NEW YORK, NY (TIP): Sonia Gandhi’s attorney Ravi Batra submitted to the court of Judge Brian M. Cogan, October 21 that Mrs. Gandhi was at a hospital for treatment of an undisclosed medical condition and was not served with summons and also contested that the court had no jurisdiction over the matter. However SFJ filed a service affidavit claiming alternate service to Mrs. Gandhi on September 9, 2013 through the staff of the Memorial Sloan-Kettering Cancer Center in New York, where she had gone for her treatment.
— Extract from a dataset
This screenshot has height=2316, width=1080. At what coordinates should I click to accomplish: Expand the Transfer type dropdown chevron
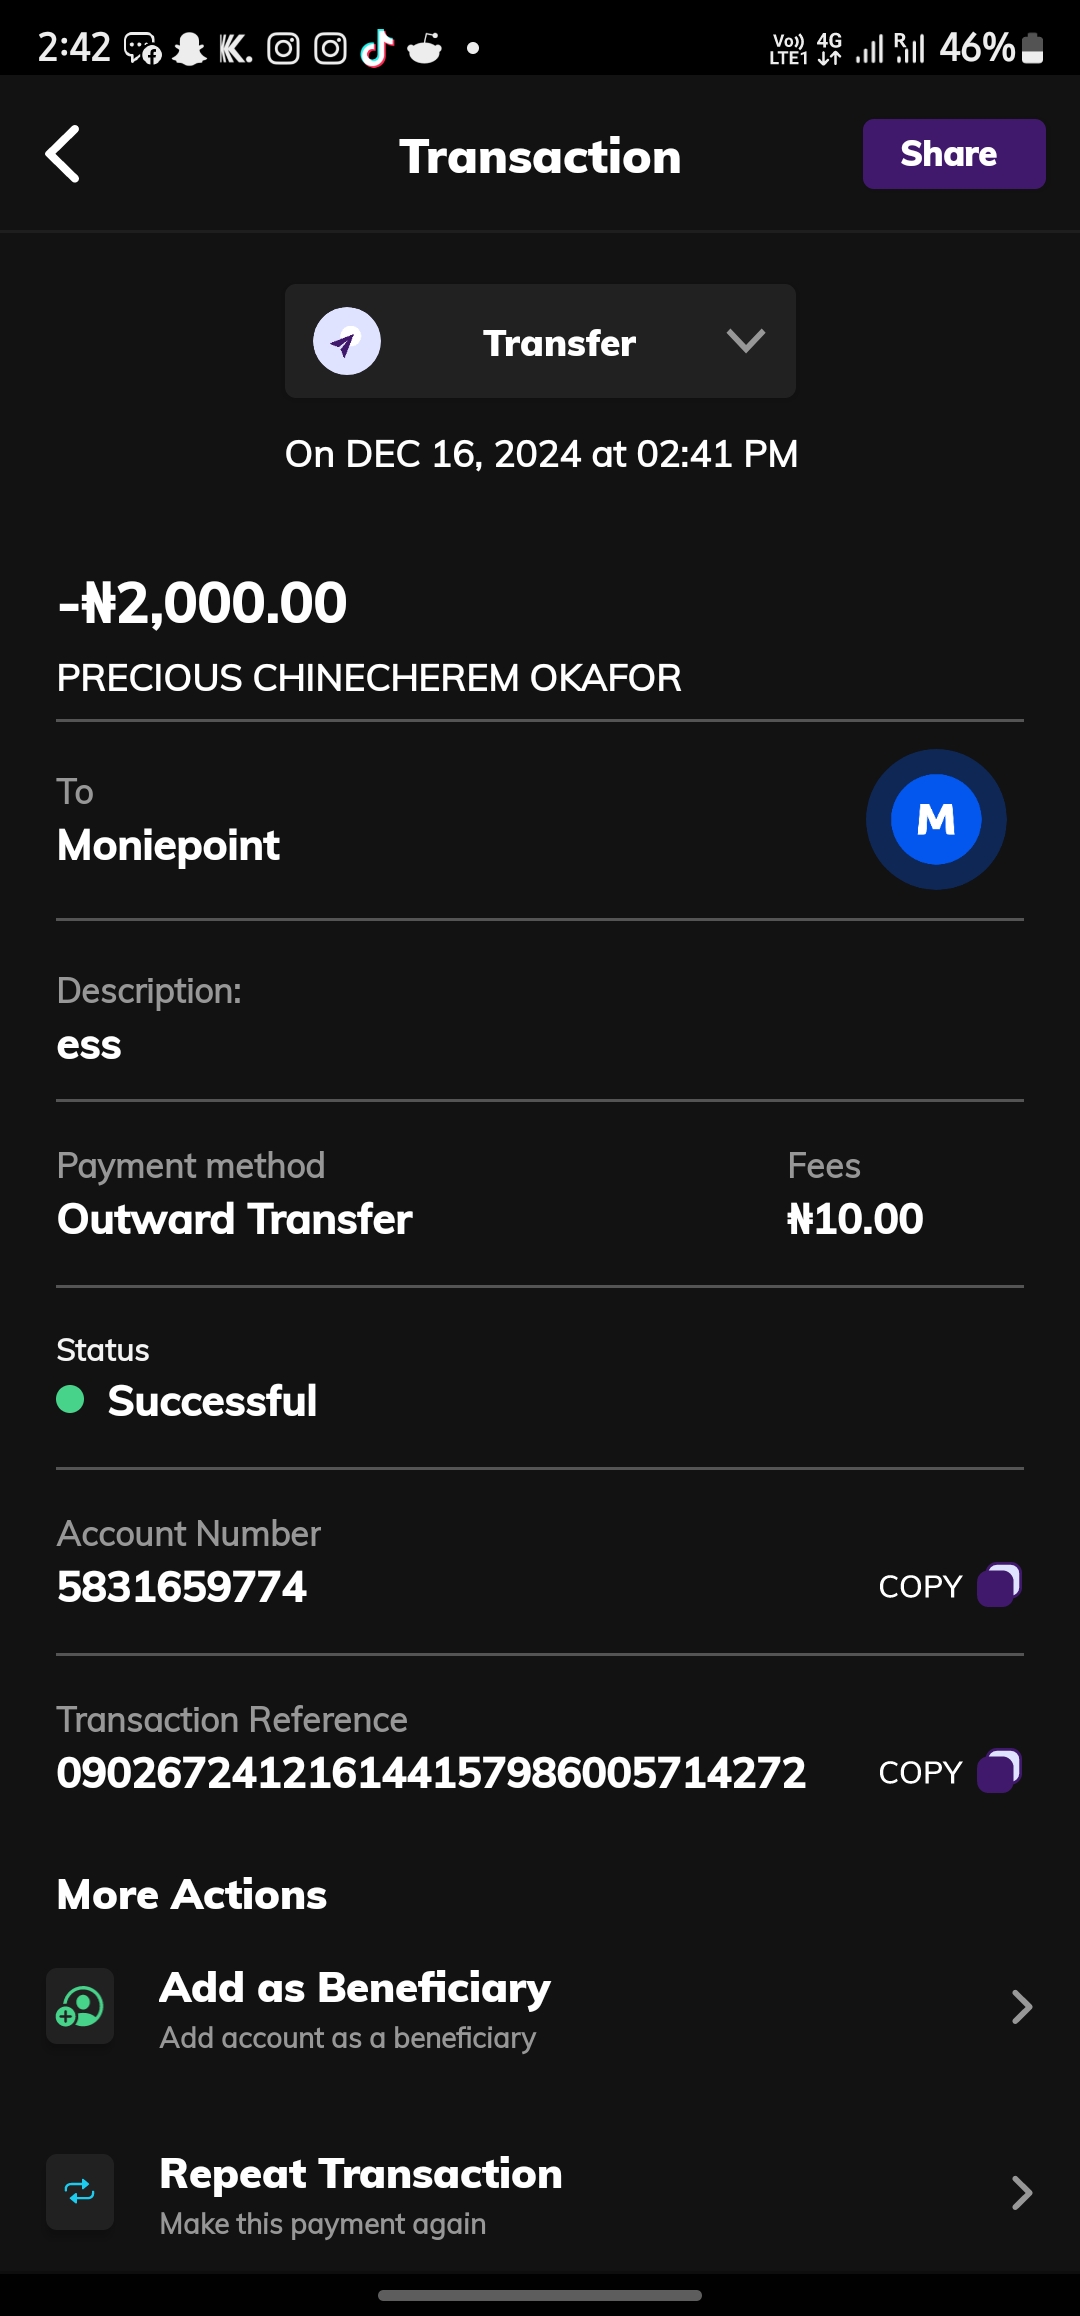coord(745,341)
The summons were issued by the US court on September 3. The SFJ affidavit also claimed that a security agent was also handed over the summons as the court had allowed service of summons through hospital staff or security agents including those of the US Secret Service and the FBI. While Judge Brian M Cogan did not allow plaintiffs’ request for issuance of certificate of default against Gandhi, which was sought on the ground that Gandhi, after being served, had failed to answer the allegations of human rights violation within the time allowed by the federal rules of civil procedure, the plaintiffs got four weeks time to submit an amended plaint.

Sonia Gandhi’s counsel Ravi Batra said in a statement to The Indian Panorama, “October 22, 2013, at about 3 pm, plaintiffs filed a serviceaffidavit claiming alternate service on Mrs. Gandhi on 9/9/13 between 7-8pm, via Sloan receptionist, nurse supervisor and security employees. Plaintiffs also requested at 3 pm, the court clerk to issue a mandatory Default Judgment against Mrs. Gandhi. At 3:18 pm, Judge Cogan, aware of our denial of service contained in our notice of appearance, denied the grant of mandatory Default Judgment. “Later, at the Rule 16 court conference, which went overtime till almost 6pm, J. Cogan granted plaintiffs’ counsel 4 weeks to amend the complaint, given the legal infirmities pointed out by Supreme Court precedents on Alien Tort Statute and the Torture Victim Protection Act and relied upon by us to question the court’s subject matter jurisdiction. “We will then move to inter alia, dismiss the case with finality, seek an anti-suit injunction against SFJ, and other appropriate relief to remedy provable bad faith and/or vexatious litigation by plaintiff. “As always, the noble judiciary stands guard to provide a merit-based dispute resolution venue to society, but can never be used as mere fodder for publicity stunts.”